On nous ment. On se moque de nous.

Si le consentement n’a pas vocation à transformer la nature d’un acte, pourquoi prétendre qu’il peut faire la différence entre sexe (bon) et viol (mauvais) ? Comme dit au début, le consentement ne devrait être pertinent que lorsque l’acte n’est pas intrinsèquement mauvais. Le viol est intrinsèquement mauvais. Sauf que trop souvent sa nature répréhensible est perçue comme l’absence de consentement. Avec le viol donc, le consentement nous pousse dans une définition circulaire : nous sommes condamnées au sur-place.

Le viol est en plus défini par pénétration uniquement parce que celui-ci est l’acte suprême pour les hommes. Pas pour les femmes. Le viol réduit à la pénétration ne peut rendre compte du sentiment de violation et d’annihilation qu’une main insistante, qu’un regard humiliant, qu’un geste blessant peuvent provoquer chez une femme. Si les lois masculines établissent différents degrés de gravité dans la violence sexuelle ce n’est pas uniquement parce que celle-ci est endémique et protéiforme : c’est avant tout pour se laisser une marge de manœuvre.

Comment rendre sens de ces propos dans le cadre du débat actuel sur l’âge de consentement des mineures ? Bien sûr, je me dois de saluer toute initiative dans le bon sens, habituée comme je suis à me délecter des miettes. Merci messieurs d’avoir pensé à moi, je vous en sais gré. Mais messieurs j’aspire au plat. Et j’ai très faim. Une faim comme seule une femme peut en avoir.

Données:

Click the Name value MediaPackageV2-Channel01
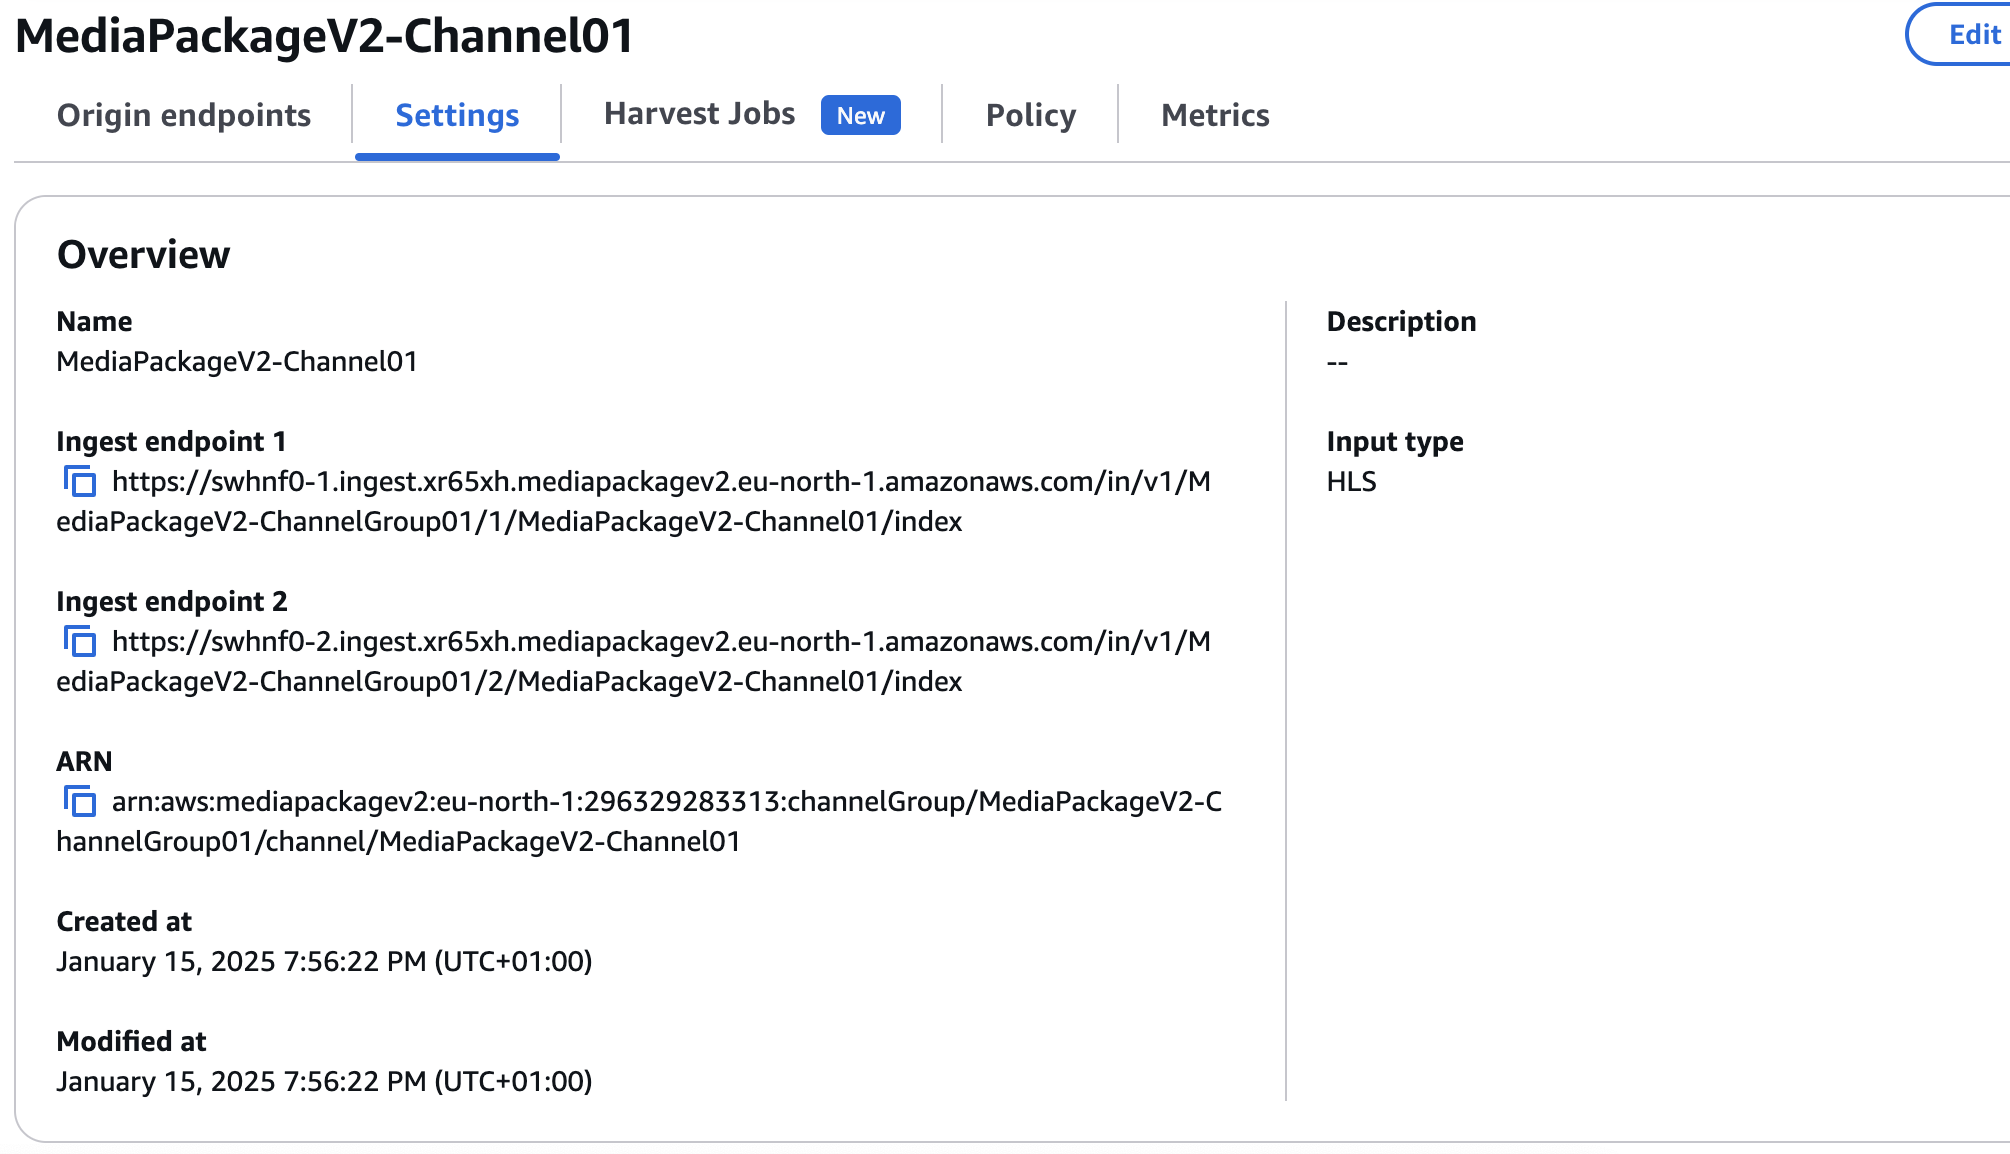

Consignes écrites:
**A.** Reproduisez à l’identique le passage du texte sur le consentement qui s’ouvre sur les mots contenant "Le viol est en" et se clôt sur "marge de manœuvre.".
**B.** Dites si chaque affirmation s’accorde avec le texte sur le consentement. Répondez par oui ou non, en citant exactement les mots du texte qui tranchent.
(i) Le viol y est présenté comme intrinsèquement mauvais.
(ii) La pénétration y est décrite comme l’acte suprême pour les femmes.
(iii) Les lois masculines fixeraient différents degrés de gravité seulement parce que la violence sexuelle est endémique et protéiforme.
Pour répondre, servez-vous uniquement du texte sur le consentement.

Réponses finales:
**A.**
Le viol est en plus défini par pénétration uniquement parce que celui-ci est l’acte suprême pour les hommes. Pas pour les femmes. Le viol réduit à la pénétration ne peut rendre compte du sentiment de violation et d’annihilation qu’une main insistante, qu’un regard humiliant, qu’un geste blessant peuvent provoquer chez une femme. Si les lois masculines établissent différents degrés de gravité dans la violence sexuelle ce n’est pas uniquement parce que celle-ci est endémique et protéiforme : c’est avant tout pour se laisser une marge de manœuvre.

**B.**
(i) Oui : « Le viol est intrinsèquement mauvais. »
(ii) Non : « Pas pour les femmes. »
(iii) Non : « ce n’est pas uniquement parce que celle-ci est endémique et protéiforme : c’est avant tout pour se laisser une marge de manœuvre. »